» Task instructions
The entire listing is to be repeated verbatim.

» Supplied data
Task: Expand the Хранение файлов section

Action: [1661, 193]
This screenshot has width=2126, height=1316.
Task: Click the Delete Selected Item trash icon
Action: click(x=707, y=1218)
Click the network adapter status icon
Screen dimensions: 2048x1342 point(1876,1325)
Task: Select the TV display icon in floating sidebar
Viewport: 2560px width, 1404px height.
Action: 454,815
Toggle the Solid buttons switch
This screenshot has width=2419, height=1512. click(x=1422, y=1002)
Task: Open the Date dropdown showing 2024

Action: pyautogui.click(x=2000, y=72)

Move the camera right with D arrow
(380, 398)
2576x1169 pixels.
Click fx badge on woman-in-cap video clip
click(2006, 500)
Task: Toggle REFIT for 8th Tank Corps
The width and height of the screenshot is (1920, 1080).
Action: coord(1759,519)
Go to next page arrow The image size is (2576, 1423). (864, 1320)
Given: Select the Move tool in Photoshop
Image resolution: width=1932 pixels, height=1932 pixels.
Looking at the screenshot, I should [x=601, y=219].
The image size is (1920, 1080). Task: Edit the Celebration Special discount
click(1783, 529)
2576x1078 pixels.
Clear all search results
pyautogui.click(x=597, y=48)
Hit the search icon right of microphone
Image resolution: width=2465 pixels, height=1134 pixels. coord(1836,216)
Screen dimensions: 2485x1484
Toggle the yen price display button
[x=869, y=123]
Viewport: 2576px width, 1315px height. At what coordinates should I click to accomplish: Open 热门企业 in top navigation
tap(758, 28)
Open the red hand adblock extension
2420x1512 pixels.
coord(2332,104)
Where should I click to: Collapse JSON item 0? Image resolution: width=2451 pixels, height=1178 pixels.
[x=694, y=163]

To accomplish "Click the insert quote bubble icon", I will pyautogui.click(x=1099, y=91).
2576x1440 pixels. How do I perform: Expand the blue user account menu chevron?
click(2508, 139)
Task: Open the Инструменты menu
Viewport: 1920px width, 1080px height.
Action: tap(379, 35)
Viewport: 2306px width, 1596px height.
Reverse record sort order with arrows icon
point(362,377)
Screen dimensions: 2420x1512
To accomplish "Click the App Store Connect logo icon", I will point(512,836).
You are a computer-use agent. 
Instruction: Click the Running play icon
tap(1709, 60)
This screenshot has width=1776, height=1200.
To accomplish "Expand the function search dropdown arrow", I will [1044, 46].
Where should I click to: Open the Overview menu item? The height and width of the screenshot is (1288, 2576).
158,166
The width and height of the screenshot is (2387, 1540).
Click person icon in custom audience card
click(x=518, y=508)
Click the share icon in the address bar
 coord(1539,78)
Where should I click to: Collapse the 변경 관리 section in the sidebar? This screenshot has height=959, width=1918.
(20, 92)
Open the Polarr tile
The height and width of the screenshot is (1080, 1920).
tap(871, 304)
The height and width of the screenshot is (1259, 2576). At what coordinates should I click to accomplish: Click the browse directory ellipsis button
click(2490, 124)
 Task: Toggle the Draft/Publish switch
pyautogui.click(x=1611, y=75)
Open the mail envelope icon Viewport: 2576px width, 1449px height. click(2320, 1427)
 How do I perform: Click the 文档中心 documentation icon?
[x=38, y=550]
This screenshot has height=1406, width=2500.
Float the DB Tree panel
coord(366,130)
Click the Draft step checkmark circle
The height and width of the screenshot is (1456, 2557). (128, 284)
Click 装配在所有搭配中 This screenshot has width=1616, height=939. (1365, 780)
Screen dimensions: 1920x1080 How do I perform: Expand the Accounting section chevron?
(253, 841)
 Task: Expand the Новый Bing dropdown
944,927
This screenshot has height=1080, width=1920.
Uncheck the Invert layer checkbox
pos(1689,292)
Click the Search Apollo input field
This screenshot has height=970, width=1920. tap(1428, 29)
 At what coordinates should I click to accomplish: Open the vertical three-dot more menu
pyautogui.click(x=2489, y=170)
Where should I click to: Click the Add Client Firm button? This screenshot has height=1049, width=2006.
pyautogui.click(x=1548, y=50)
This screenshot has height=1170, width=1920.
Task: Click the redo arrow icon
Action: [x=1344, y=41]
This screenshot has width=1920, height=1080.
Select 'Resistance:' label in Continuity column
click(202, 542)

» Output for this exercise
Task: Expand the Хранение файлов section

Action: [1661, 193]
This screenshot has width=2126, height=1316.
Task: Click the Delete Selected Item trash icon
Action: click(x=707, y=1218)
Click the network adapter status icon
Screen dimensions: 2048x1342 point(1876,1325)
Task: Select the TV display icon in floating sidebar
Viewport: 2560px width, 1404px height.
Action: 454,815
Toggle the Solid buttons switch
This screenshot has width=2419, height=1512. click(x=1422, y=1002)
Task: Open the Date dropdown showing 2024

Action: pyautogui.click(x=2000, y=72)

Move the camera right with D arrow
(380, 398)
2576x1169 pixels.
Click fx badge on woman-in-cap video clip
click(2006, 500)
Task: Toggle REFIT for 8th Tank Corps
The width and height of the screenshot is (1920, 1080).
Action: coord(1759,519)
Go to next page arrow The image size is (2576, 1423). (864, 1320)
Given: Select the Move tool in Photoshop
Image resolution: width=1932 pixels, height=1932 pixels.
Looking at the screenshot, I should [x=601, y=219].
The image size is (1920, 1080). Task: Edit the Celebration Special discount
click(1783, 529)
2576x1078 pixels.
Clear all search results
pyautogui.click(x=597, y=48)
Hit the search icon right of microphone
Image resolution: width=2465 pixels, height=1134 pixels. coord(1836,216)
Screen dimensions: 2485x1484
Toggle the yen price display button
[x=869, y=123]
Viewport: 2576px width, 1315px height. At what coordinates should I click to accomplish: Open 热门企业 in top navigation
tap(758, 28)
Open the red hand adblock extension
2420x1512 pixels.
coord(2332,104)
Where should I click to: Collapse JSON item 0? Image resolution: width=2451 pixels, height=1178 pixels.
[x=694, y=163]

To accomplish "Click the insert quote bubble icon", I will pyautogui.click(x=1099, y=91).
2576x1440 pixels. How do I perform: Expand the blue user account menu chevron?
click(2508, 139)
Task: Open the Инструменты menu
Viewport: 1920px width, 1080px height.
Action: tap(379, 35)
Viewport: 2306px width, 1596px height.
Reverse record sort order with arrows icon
point(362,377)
Screen dimensions: 2420x1512
To accomplish "Click the App Store Connect logo icon", I will point(512,836).
You are a computer-use agent. 
Instruction: Click the Running play icon
tap(1709, 60)
This screenshot has width=1776, height=1200.
To accomplish "Expand the function search dropdown arrow", I will [1044, 46].
Where should I click to: Open the Overview menu item? The height and width of the screenshot is (1288, 2576).
158,166
The width and height of the screenshot is (2387, 1540).
Click person icon in custom audience card
click(x=518, y=508)
Click the share icon in the address bar
 coord(1539,78)
Where should I click to: Collapse the 변경 관리 section in the sidebar? This screenshot has height=959, width=1918.
(20, 92)
Open the Polarr tile
The height and width of the screenshot is (1080, 1920).
tap(871, 304)
The height and width of the screenshot is (1259, 2576). At what coordinates should I click to accomplish: Click the browse directory ellipsis button
click(2490, 124)
 Task: Toggle the Draft/Publish switch
pyautogui.click(x=1611, y=75)
Open the mail envelope icon Viewport: 2576px width, 1449px height. click(2320, 1427)
 How do I perform: Click the 文档中心 documentation icon?
[x=38, y=550]
This screenshot has height=1406, width=2500.
Float the DB Tree panel
coord(366,130)
Click the Draft step checkmark circle
The height and width of the screenshot is (1456, 2557). (128, 284)
Click 装配在所有搭配中 This screenshot has width=1616, height=939. (1365, 780)
Screen dimensions: 1920x1080 How do I perform: Expand the Accounting section chevron?
(253, 841)
 Task: Expand the Новый Bing dropdown
944,927
This screenshot has height=1080, width=1920.
Uncheck the Invert layer checkbox
pos(1689,292)
Click the Search Apollo input field
This screenshot has height=970, width=1920. tap(1428, 29)
 At what coordinates should I click to accomplish: Open the vertical three-dot more menu
pyautogui.click(x=2489, y=170)
Where should I click to: Click the Add Client Firm button? This screenshot has height=1049, width=2006.
pyautogui.click(x=1548, y=50)
This screenshot has height=1170, width=1920.
Task: Click the redo arrow icon
Action: [x=1344, y=41]
This screenshot has width=1920, height=1080.
Select 'Resistance:' label in Continuity column
click(202, 542)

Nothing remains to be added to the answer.